[Задача] Процитируйте без изменений часть разговора о гибели Навального: всё от «А по поводу» и вниз до «и чужое величие.».
-------- Цитируемый отрывок
Что касается Путина и его роли в гибели Навального, то Путин – заказчик убийства Навального. Это известно с 2019 года и это совершенно зафиксировано сейчас. Путин совершил очередное заказное убийство, которых на его счету уже довольно много.

Е. МАЛАХОВСКАЯ: Да, раз мы про такие цифровые, числовые символы заговорили, еще удивительно, что 9 дней со смерти Навального придется на 24 февраля, на вторую годовщину войны. Тоже добавляет дополнительной дрожи в спине это совпадение, эта информация.

В. ШЕНДЕРОВИЧ: Лена, я прошу прощения, раз уж вы об этом заговорили, просто я хочу пару слов сказать про завистников и ненавистников Навального, которые даже сейчас, в эти дни умудряются хмыкать, пытаться принижать значение. Я уже читал, слава богу, не в своей ленте, по соседству: «Да он не умер, его где-то прячут на кремлевской даче». Вот эта вся мерзота. Даже сейчас, после его гибели, даже сейчас все это продолжается.

Я хочу сказать этим людям. Да, понимаю, тяжело переносить чужое величие, которое возникает на твоих глазах. Вот ты никто и звать тебя никак, а тут рядом вот такой человек, который так прожил свою жизнь. Вот такой человек. Чужое величие трудно дается. Но надо иногда терпеть, надо иногда пытаться это вынести.

А по поводу Украины. Поскольку украинцы очень многие продолжают поминать Алексею Навальному тот бутерброд, сразу про бутерброд. Хотя хочу заметить, что Крым действительно не бутерброд. Граждане, господа хорошие, не хотите ли вы прочитать, что Навальный говорил после начала войны про эту войну? Почитайте. Человек развивается, человек растет, человек умнеет, человек становится выше себя вчерашнего. Почитайте, что говорил на суде Навальный про войну с Украиной. И устыдитесь уже, наконец, перестаньте цитировать про бутерброд за 10 лет до этого. Перестаньте разжигать ерунду. Чужое величие дается тяжело. Но иногда надо уметь переносить и чужое величие.
----------------
-------- Исходные данные
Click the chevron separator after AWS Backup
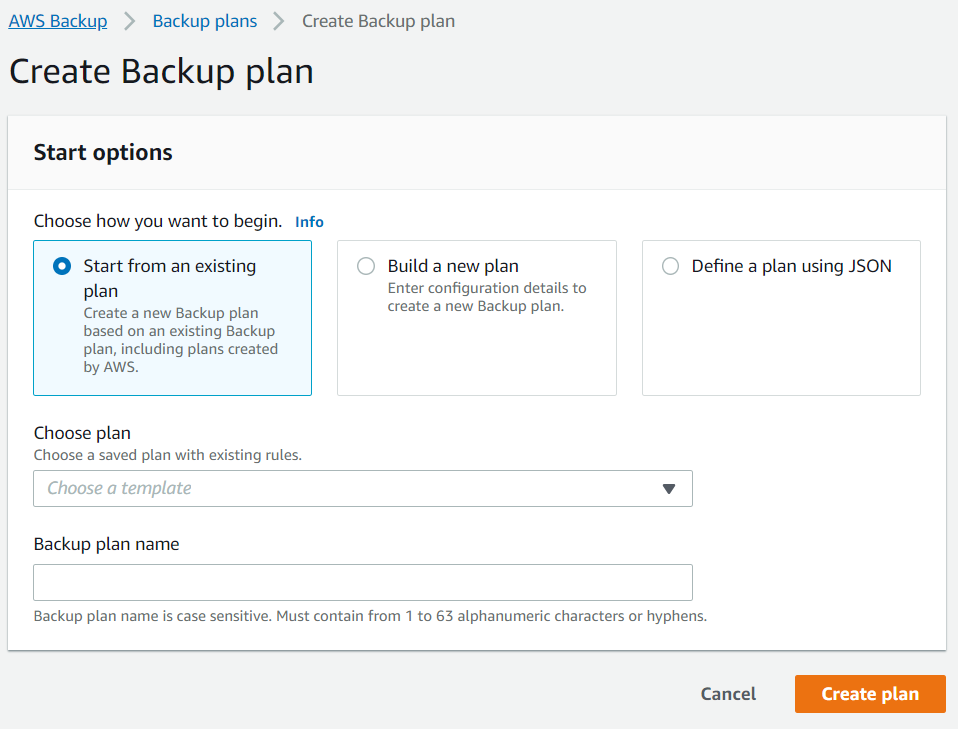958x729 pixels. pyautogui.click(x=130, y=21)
----------------
-------- Исходные данные
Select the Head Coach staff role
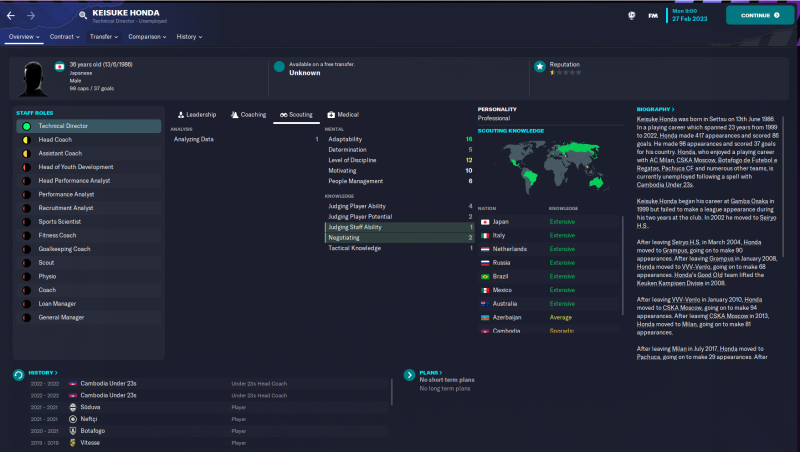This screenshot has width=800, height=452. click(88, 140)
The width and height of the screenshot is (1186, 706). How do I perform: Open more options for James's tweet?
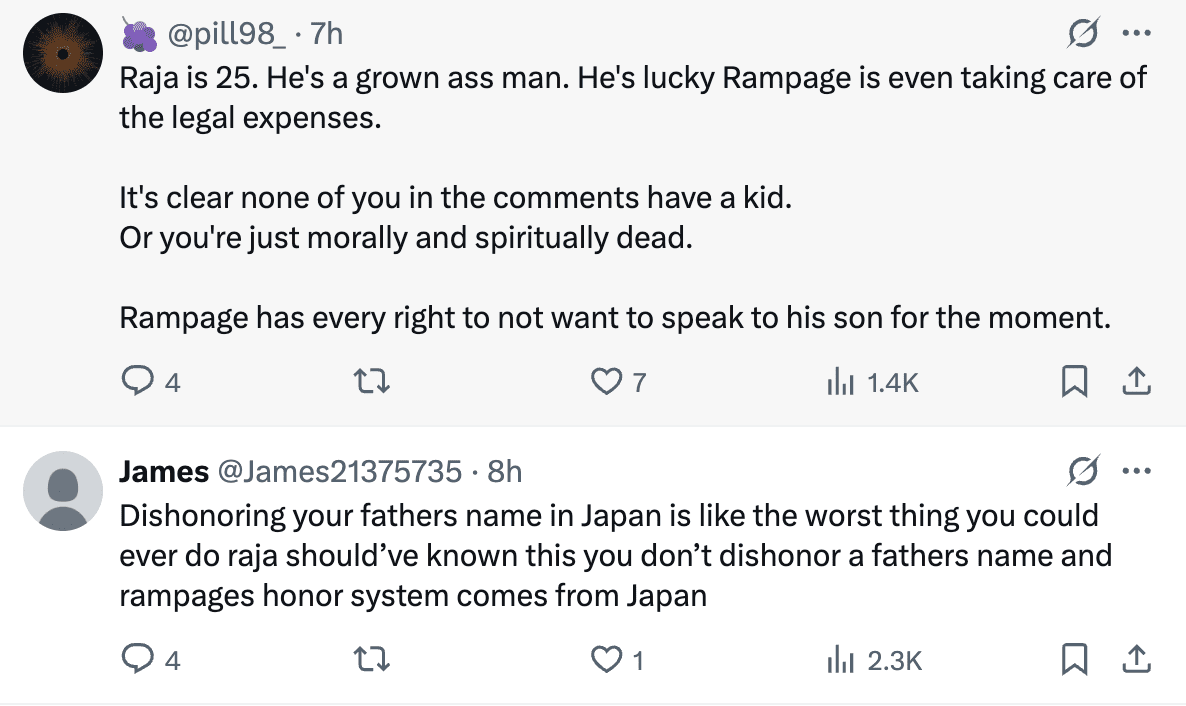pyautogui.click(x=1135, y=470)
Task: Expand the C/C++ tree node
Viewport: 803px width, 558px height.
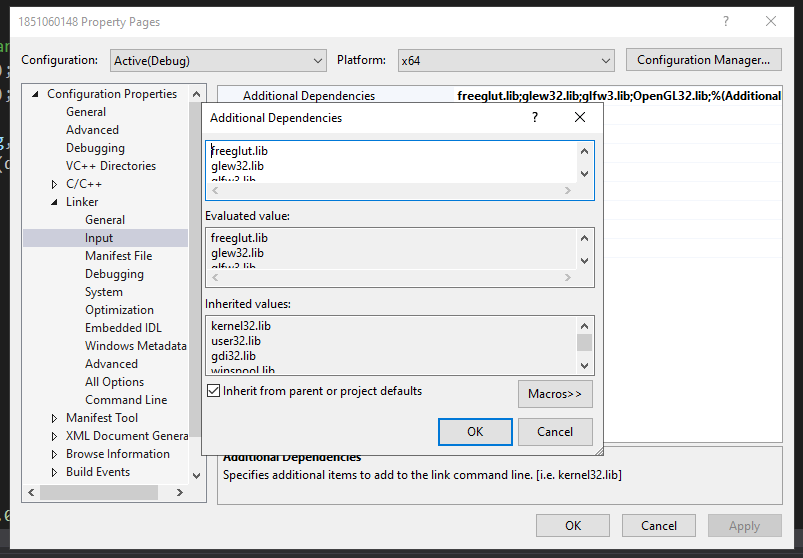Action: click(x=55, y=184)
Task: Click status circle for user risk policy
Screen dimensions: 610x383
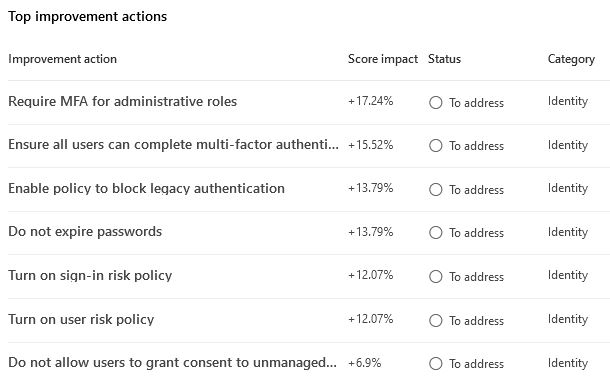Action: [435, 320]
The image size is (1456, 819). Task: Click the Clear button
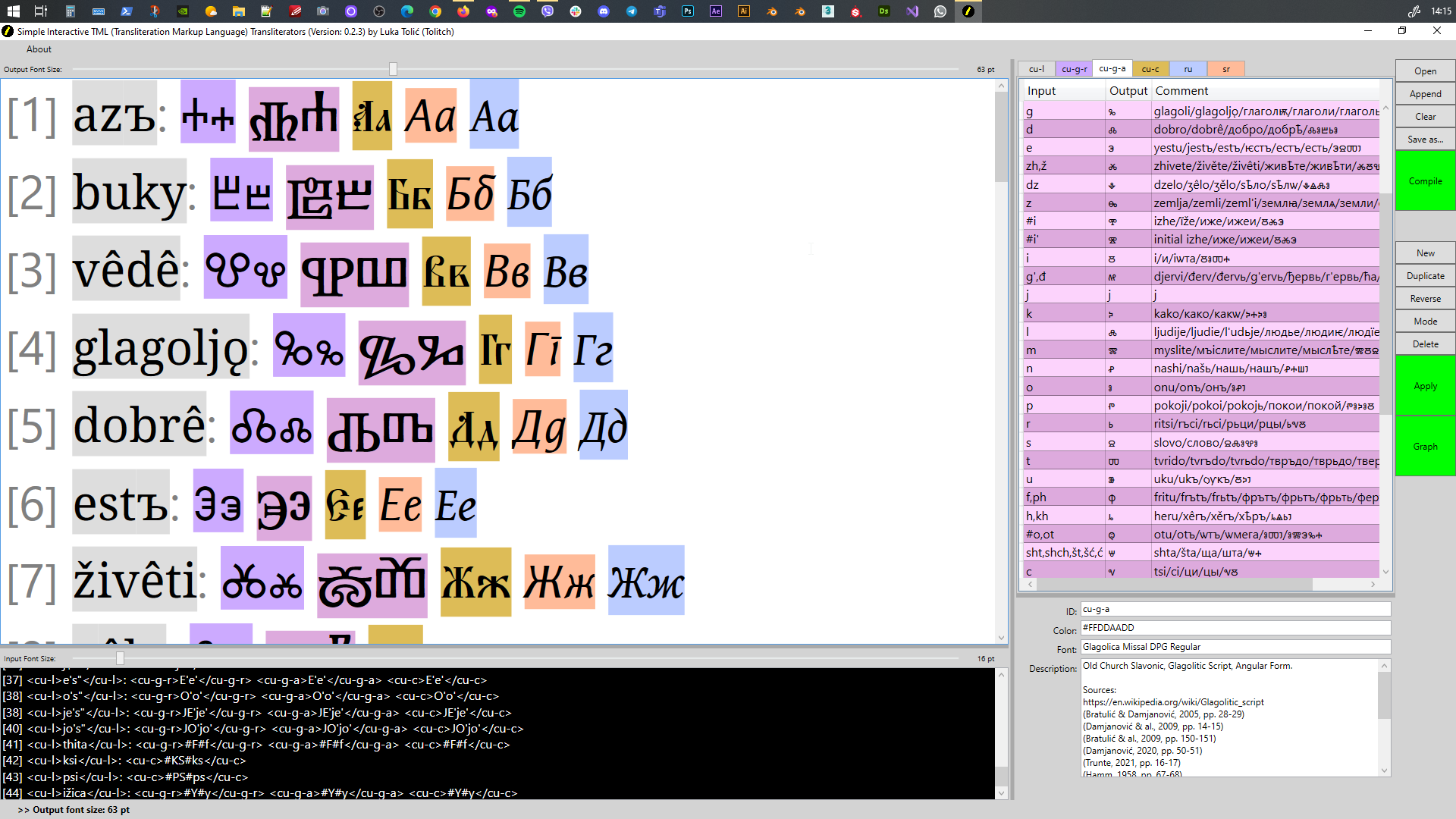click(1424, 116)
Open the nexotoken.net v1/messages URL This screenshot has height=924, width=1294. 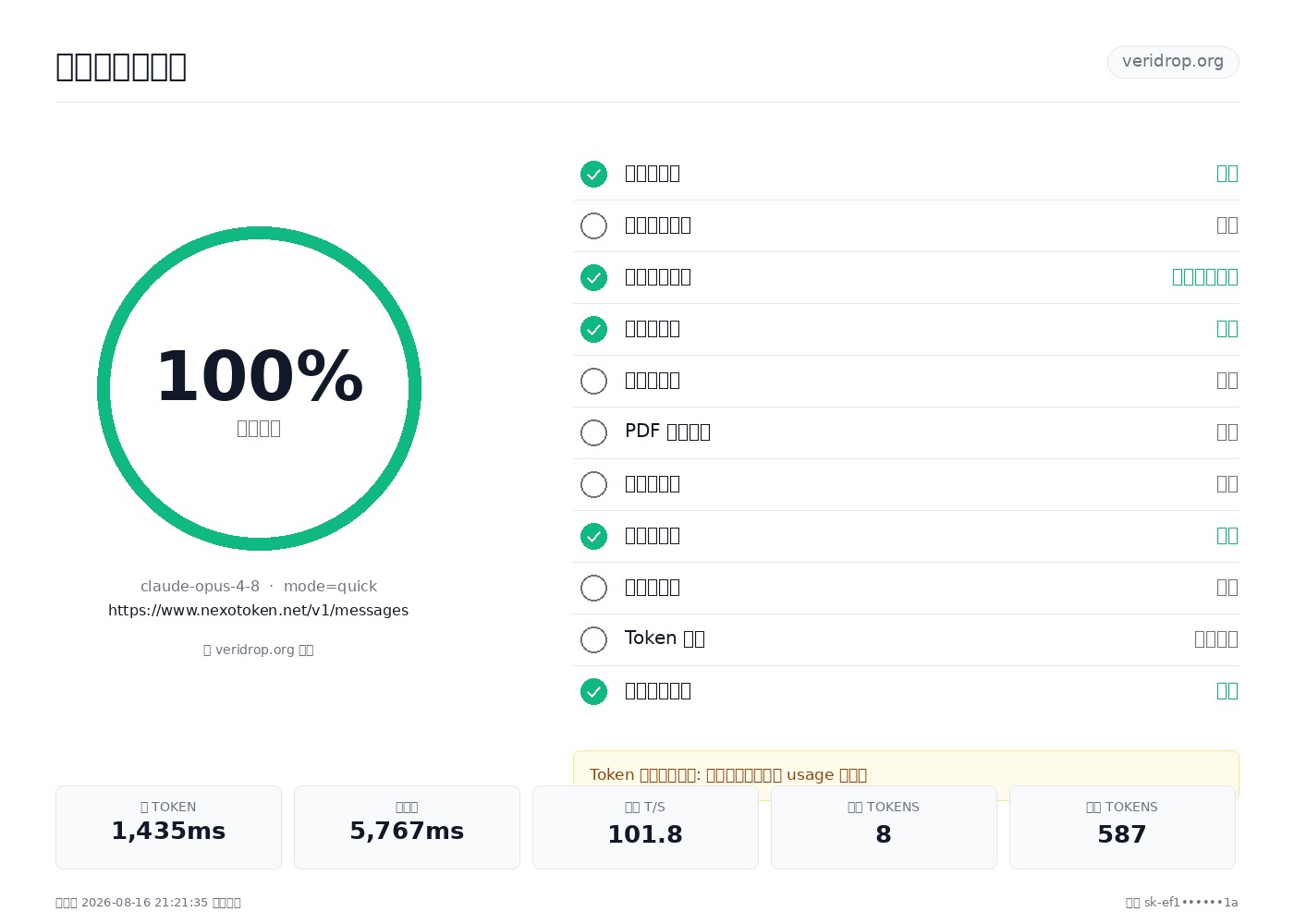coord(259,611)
----------------
-------- Исходные данные
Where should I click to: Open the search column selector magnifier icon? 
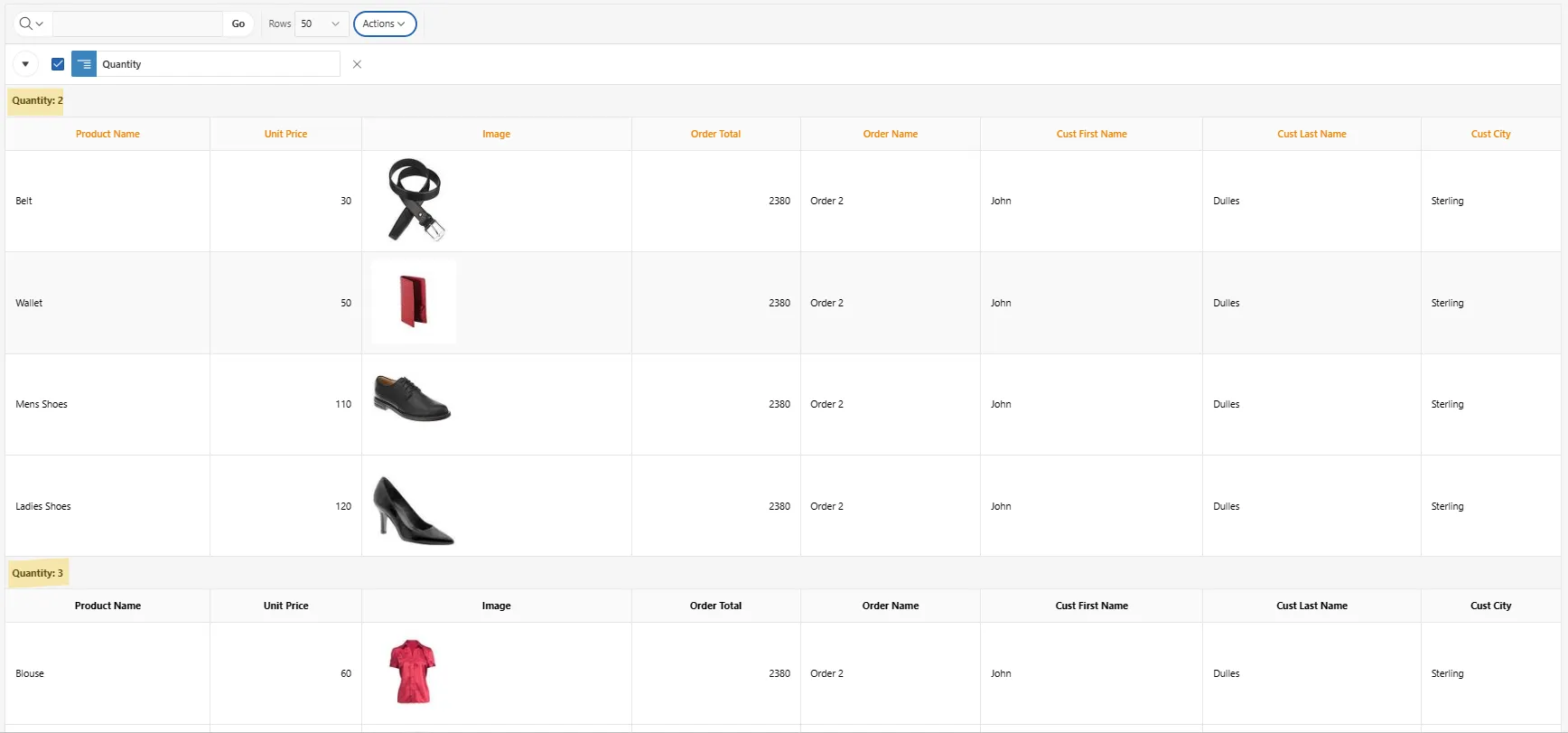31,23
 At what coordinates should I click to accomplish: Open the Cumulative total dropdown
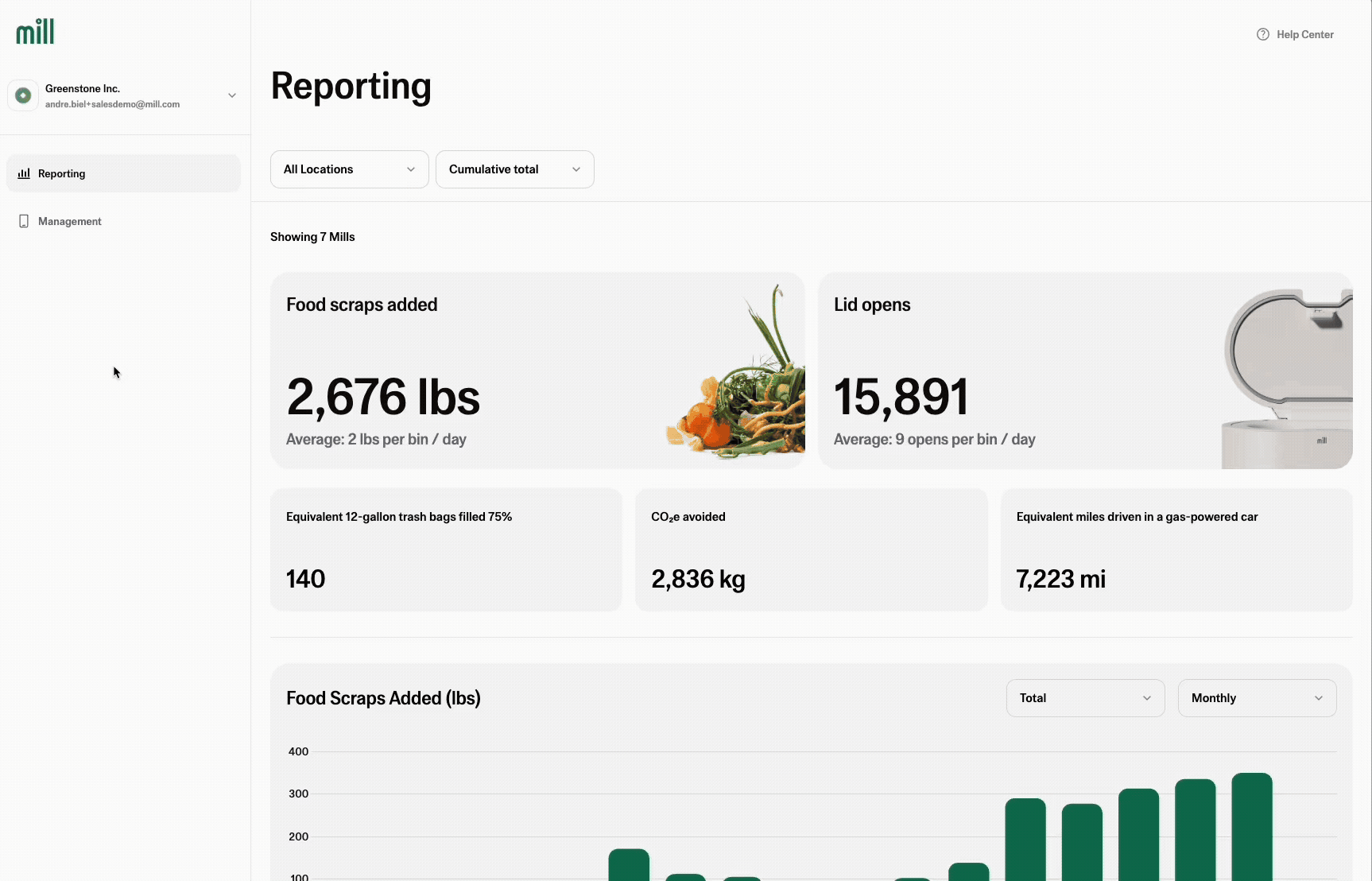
----------------
[Полный ответ]
А по поводу Украины. Поскольку украинцы очень многие продолжают поминать Алексею Навальному тот бутерброд, сразу про бутерброд. Хотя хочу заметить, что Крым действительно не бутерброд. Граждане, господа хорошие, не хотите ли вы прочитать, что Навальный говорил после начала войны про эту войну? Почитайте. Человек развивается, человек растет, человек умнеет, человек становится выше себя вчерашнего. Почитайте, что говорил на суде Навальный про войну с Украиной. И устыдитесь уже, наконец, перестаньте цитировать про бутерброд за 10 лет до этого. Перестаньте разжигать ерунду. Чужое величие дается тяжело. Но иногда надо уметь переносить и чужое величие.